Doesn't this statue just
cry "white savior"?
I used a lot of scare quotes in the previous paragraph for one reason: The "facts" about abolition we may think we know are often gross mischaracterizations of history. Abraham Lincoln did not, in fact, free the millions of people enslaved in the United States during the time of Civil War: Although the Emancipation Proclamation he signed and the Thirteenth Amendment that followed did serve as the legal basis, those people escaped from slavery only through the force of Union military occupation of the South, or through their own ingenuity in fleeing before that presence arrived.

One might call this clarification unimportant, but the sad part is really what gets left out of the story: Legal emancipation did not truly free most of the former slaves in the United States, or their immediate descendants. Instead, those with wealth and power created new means of subjugating and exploiting these people, bringing them into modified forms of coerced labor and political marginalization. Powerful white Americans were mostly either the designers of these systems, or complicit in allowing them to go unchallenged, as when Northern presidents Grant and Hayes withdrew federal troops from the South as part of the Great Betrayal of 1877, paving the way for the imposition of the Jim Crow laws.

Whenever people in power (regardless of color) abolish some form of slavery or another, they most often create new means of subjugating and exploiting the less powerful. This also applies to the stories from Britain and France, states that purportedly "abolished" slavery, only to subsequently engineer colonial and neo-colonial systems in Africa (and elsewhere) that to this day have left Africans and their governments less powerful, less wealthy, and less valued on the world stage.

White people
can do it!
Now, how does all of this relate to Game of Thrones, again? Well, Europeans, white Americans, and others have historically drawn comfort from images of themselves as liberators and saviors—people who have, in the face of setbacks and difficulties, fought for the good of everyone. There's Abraham Lincoln, right? Never mind that he endorsed slavery's legality and believed in Africans' inferiority for the vast majority of his life. (See here) There was William Wilberforce, too—the British statesman who got a movie 200 years after he helped his country outlaw the slave trade, while no movie I know of attempts to encompass the utter horror of what over 200 years of British slave trading wrought upon millions of lives.

While assuaging potential guilty feelings, the celebration of such heroes also feeds continuing trains of thought like those related to the "white man's burden"—the notion that Europeans and their cultural compatriots have an obligation to spread the "civilization" and "enlightenment" of their practices and ideas to make the world a better place. Daenerys exhibited this sort of ethnocentrism rather well during season one of Game of Thrones, as she attempted on occasion to "civilize" the Dothraki, crudely described as a "cross between the Mongols and some of the Native American tribes."

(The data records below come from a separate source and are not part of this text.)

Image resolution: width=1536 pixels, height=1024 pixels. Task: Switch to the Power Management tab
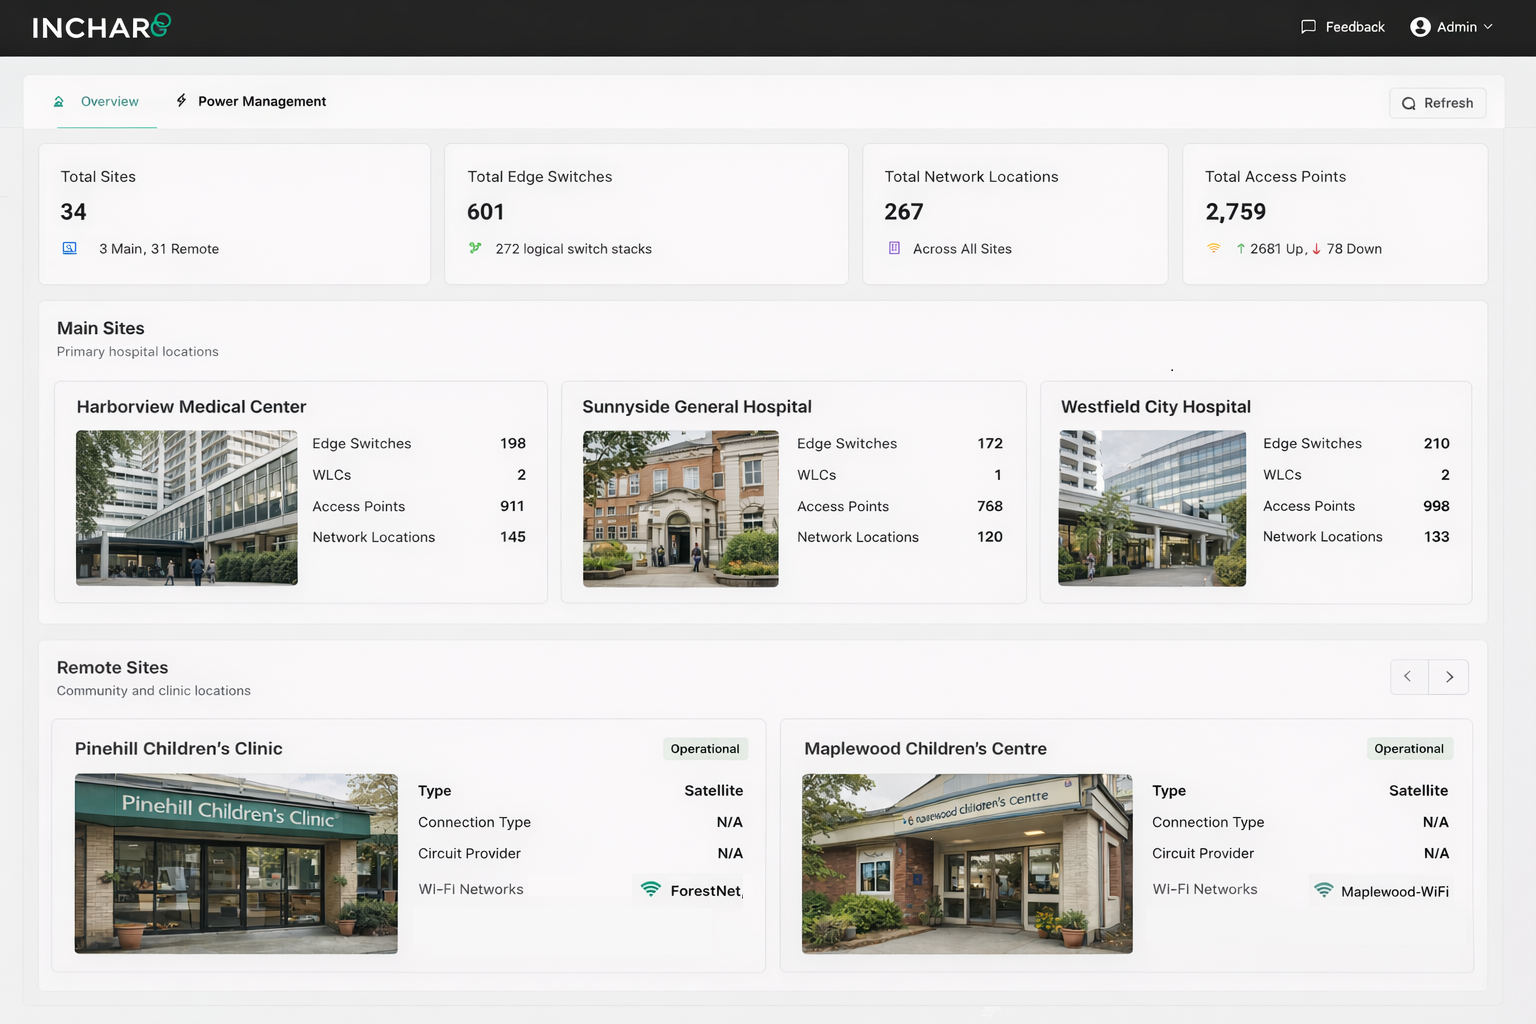pyautogui.click(x=262, y=101)
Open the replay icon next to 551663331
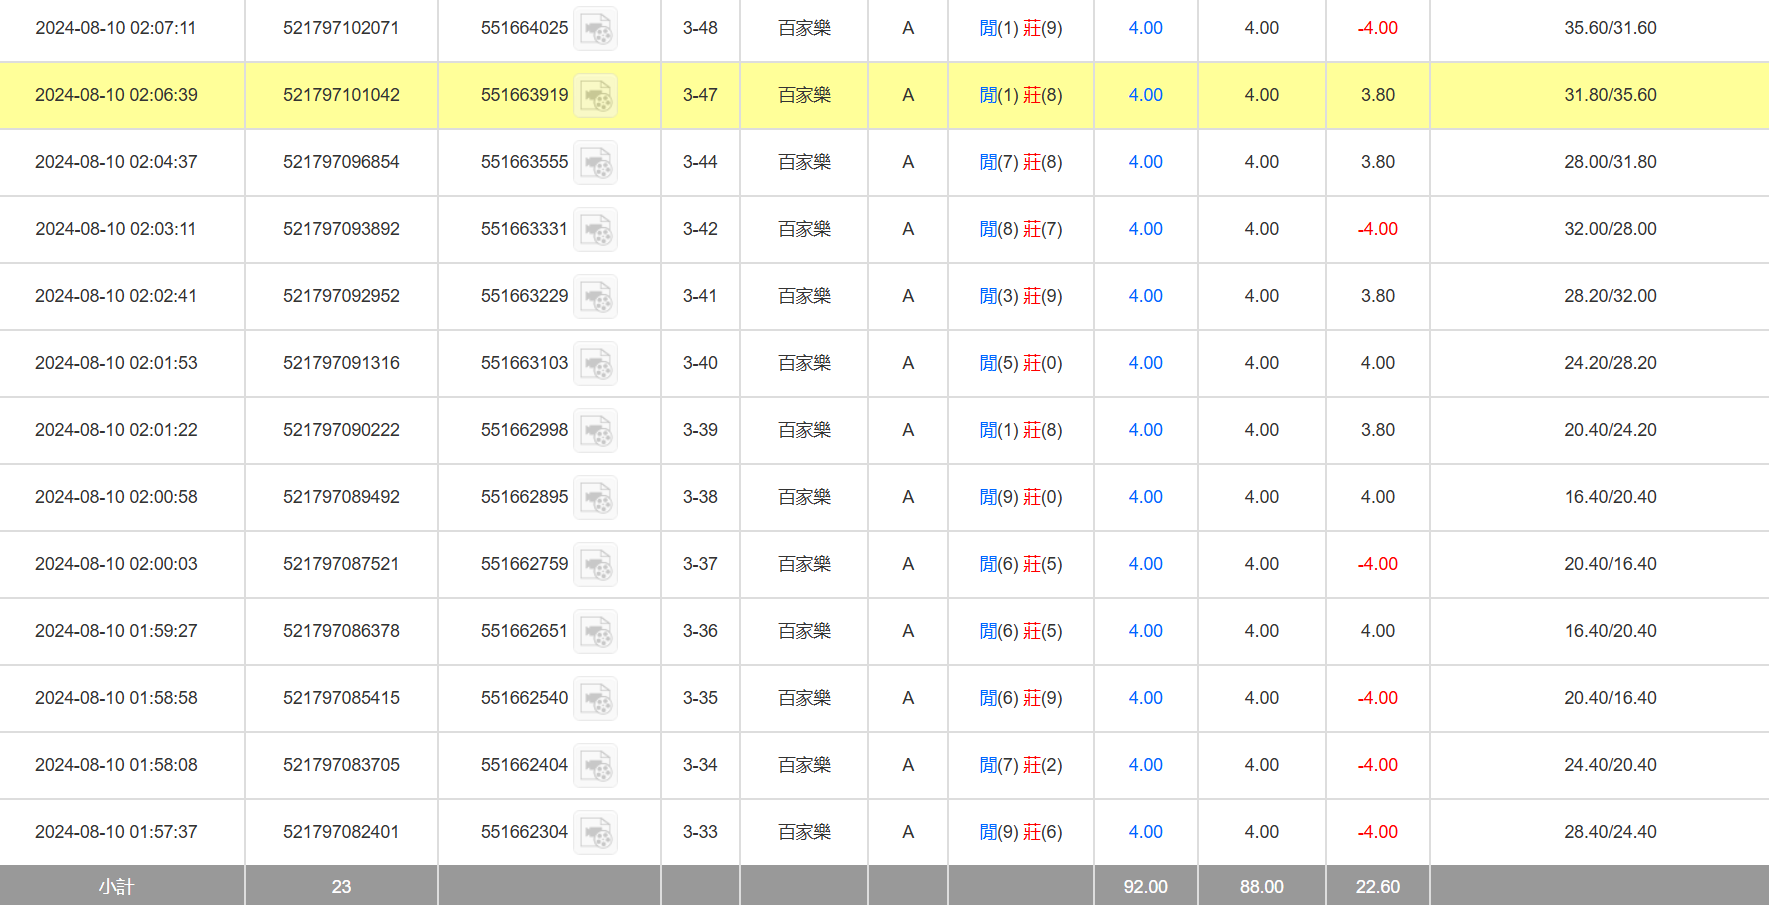 click(x=596, y=230)
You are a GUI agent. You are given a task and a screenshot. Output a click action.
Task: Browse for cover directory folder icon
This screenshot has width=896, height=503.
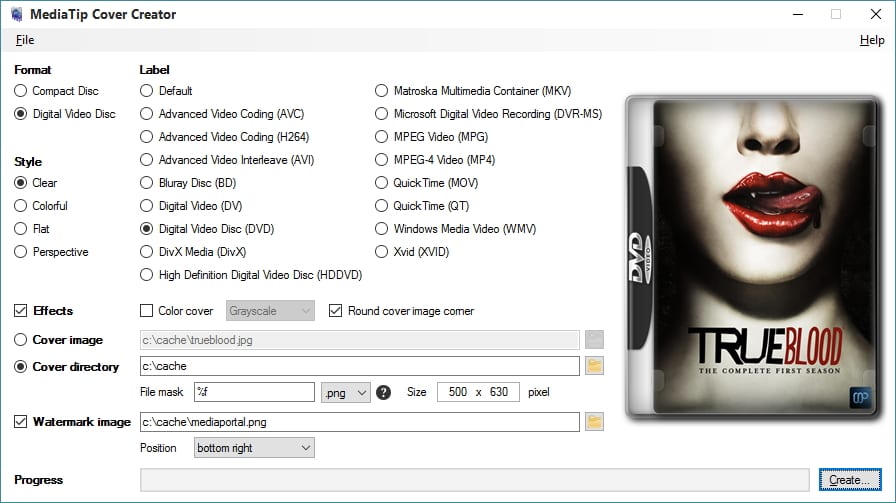[595, 366]
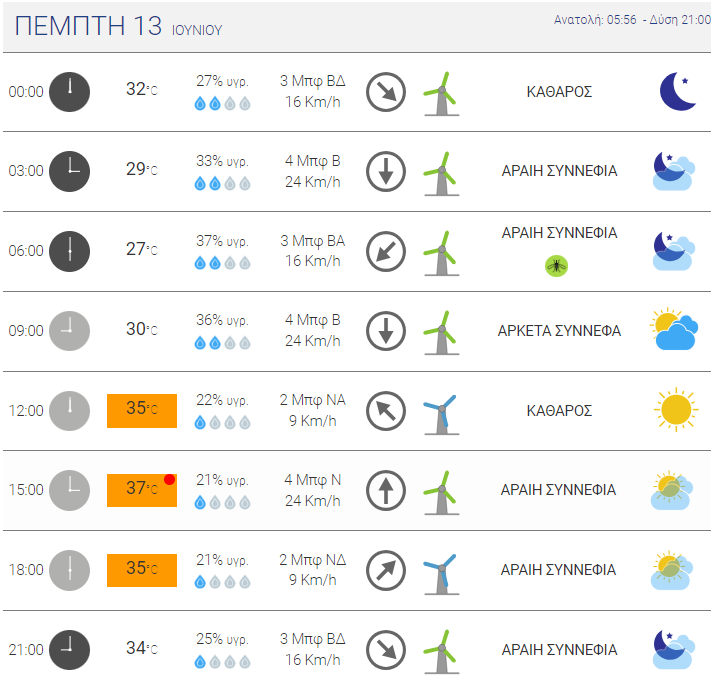Click the sun-behind-cloud icon at 09:00
The width and height of the screenshot is (711, 687).
click(x=674, y=330)
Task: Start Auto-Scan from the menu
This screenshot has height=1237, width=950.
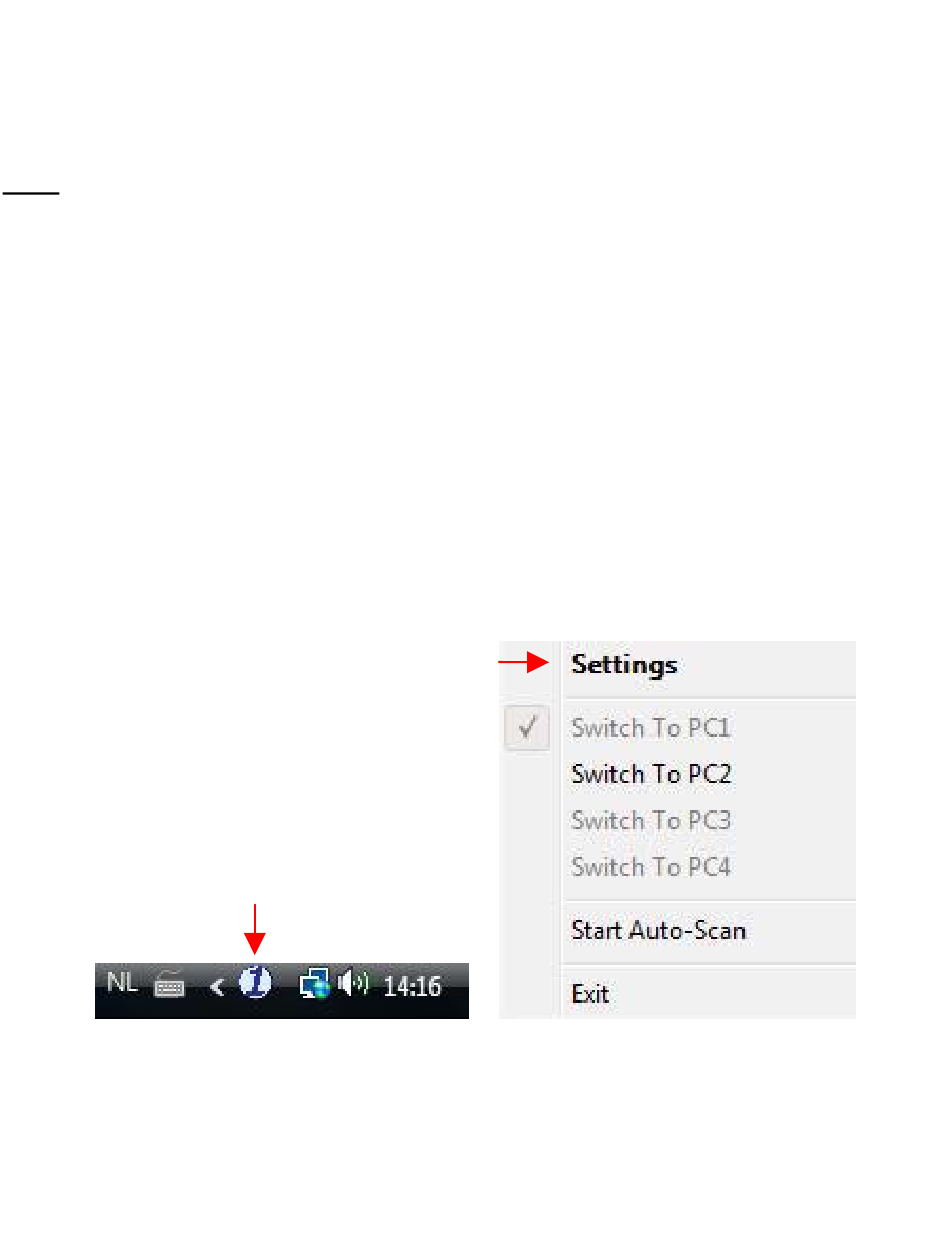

I don't know how familiar George R. R. Martin may be with the "white man's burden" or colonial history in general, but it's highly unfortunate that his Daenerys storyline (at least as portrayed in the HBO series) seems to slide so well into the same sorts of prejudices that have comforted Europeans and white Americans for centuries. Today, Europeans and Americans perpetually gloss over the histories of exploitation that implicate their predecessors, opting instead to promote self-congratulatory (and often very false) stories of how white people improved the human condition. Again, let's look at that picture with Daenerys:

Are you ok with that image? It actually makes me very uncomfortable, if not disgusted, and I hope by now you can understand why. Let me know what you think.

[Note: This blogger pointed out Dany's ethnocentrism weeks ago while this one argued in response while also stating that "the representation of non-Westerosi cultures and races is one of the most problematic elements of the series." Both are worth a read, and I think they both make legitimate points.]